Useful Utility: chown
By Jesse Morgan
Since I covered chmod last week, I figured I should touch upon chown this week. chown is infinitely less complex than chmod because you don’t have to worry about actual permissions. chown is mainly used by root, but I suppose it could be used by others as well, although it will happen much less often.
chown can change the owner and group of a file or files.
Standard usage goes something like this
$ chown morgajel:svngroup samplefile
You can check to make sure changes took by using
$ ls -l samplefile
Much like chmod, you can use -c to show changes, -v for verbose and -f for quiet. There’s also the -R recursive flag, which works in a similar fashion, but it has several related flags that can be used in conjunction.
One interesting feature of chown is how it handles symbolic links when working recursively- the default behavior is not to traverse and just ignore them. If you use the -H in conjunction with -R, it will traverse the command line argument if it’s a symbolic link.

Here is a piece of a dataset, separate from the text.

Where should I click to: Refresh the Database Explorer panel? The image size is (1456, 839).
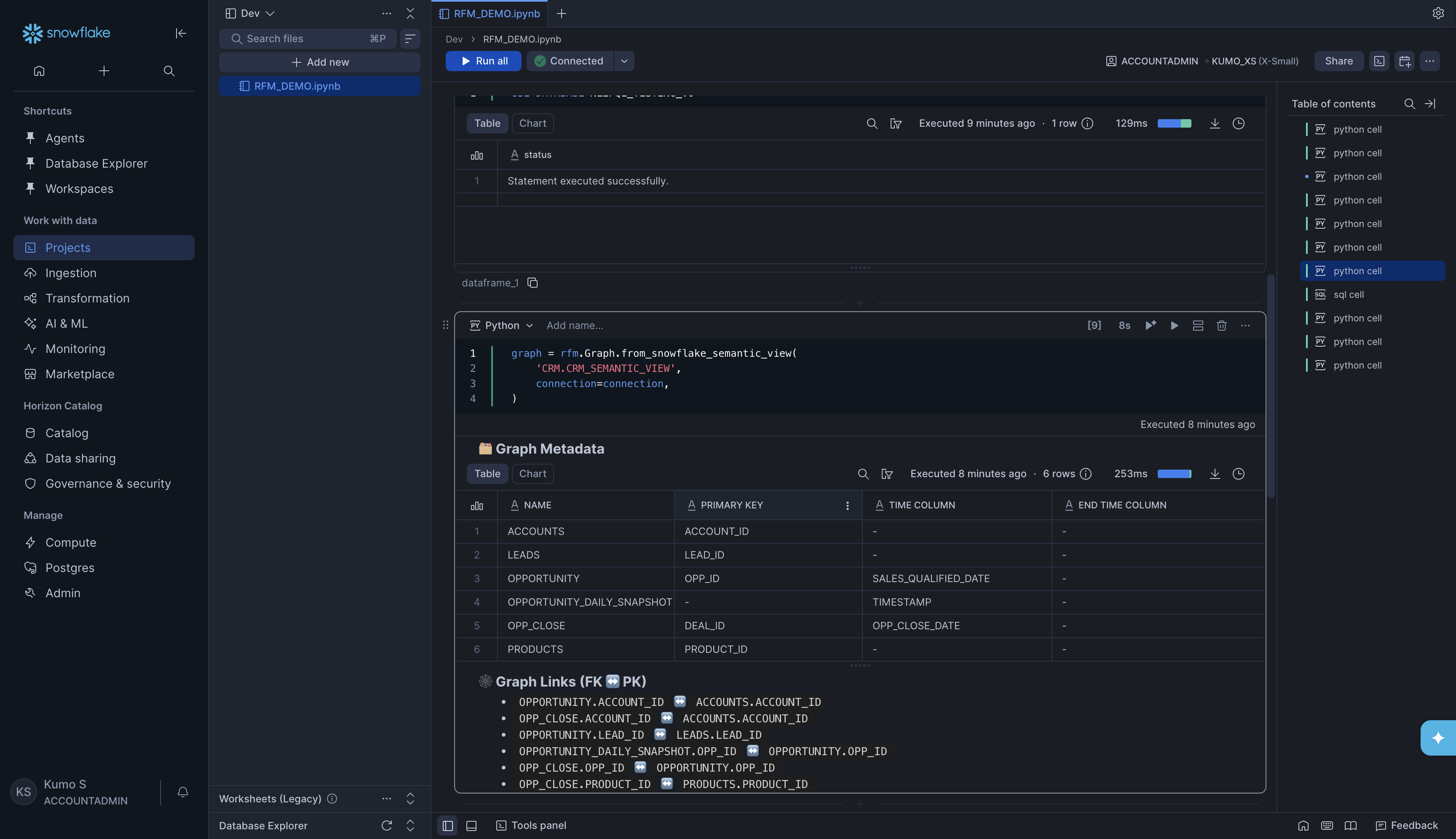(386, 826)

In other words
$ ls -l mywww
lrwxrwxrwx 1 morgajel users 9 Mar 9 10:08 mywww -> /var/www
$ chown bob -R -H ~/mywww
will recursively change the files in /var/www, but not symbolic links located IN that location. This behavior differs from -L flag used in conjunction with -R, which will traverse ALL symbolic links encountered.
This can be useful to know if you need to change ownership of an entire directory structure and it’s full of symbolic links to other places.

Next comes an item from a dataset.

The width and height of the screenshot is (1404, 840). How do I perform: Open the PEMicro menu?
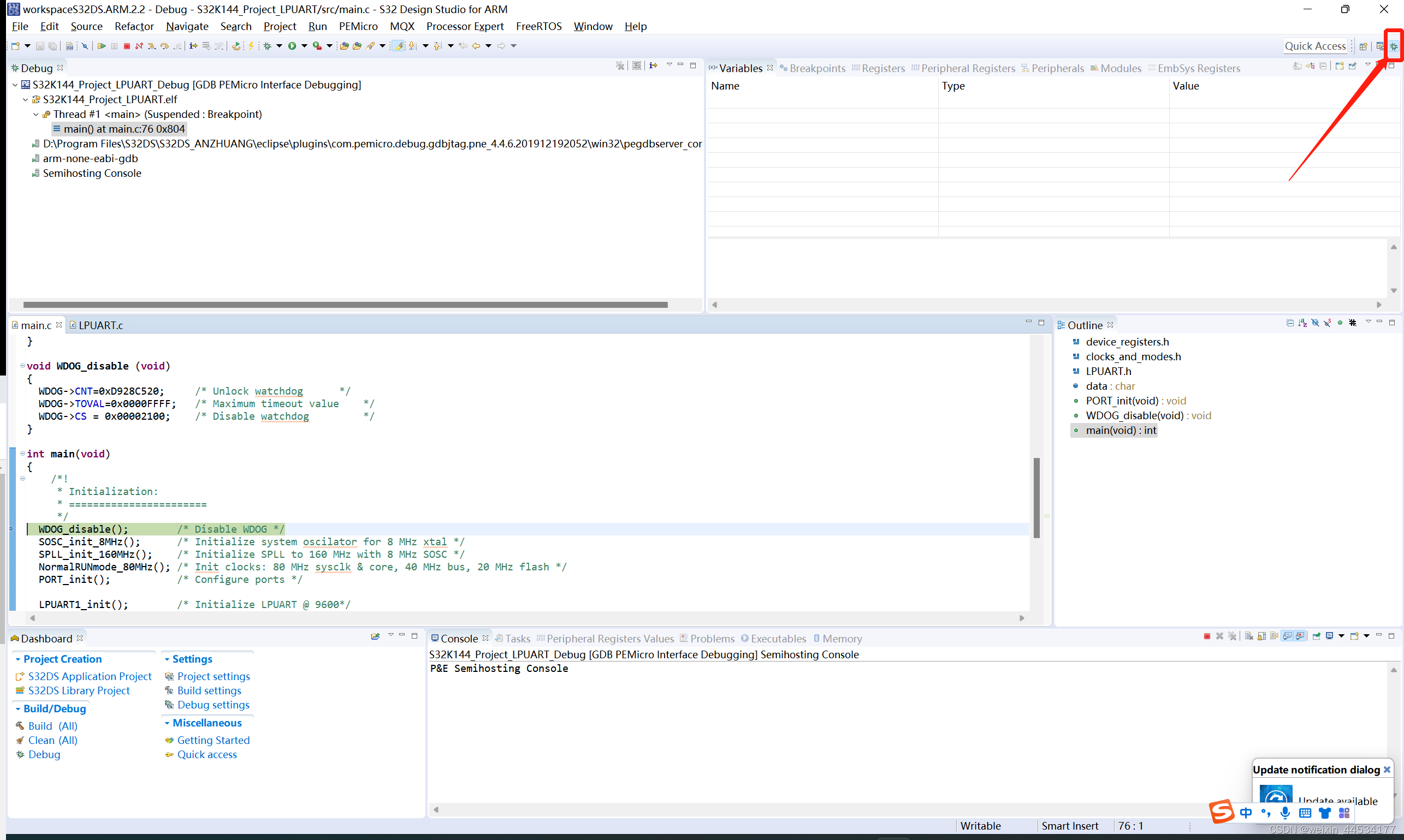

One interesting flag I found is the conditional –from=user:group flag. It is appended to any other chown command and will only change the file if it meets the condition of having a particular user and/or group. This little tidbit could save you a couple lines of shell scripting down the road- I could see it being useful on rare occasions.
The last flag of interest is the –reference=file flag, where you can reference a file and use it’s user and group to set the target file without explictly stating it. Not incredibly useful, but interesting nonetheless.
Sort of a lame article, I know, but the midi stuff has been keeping me busy.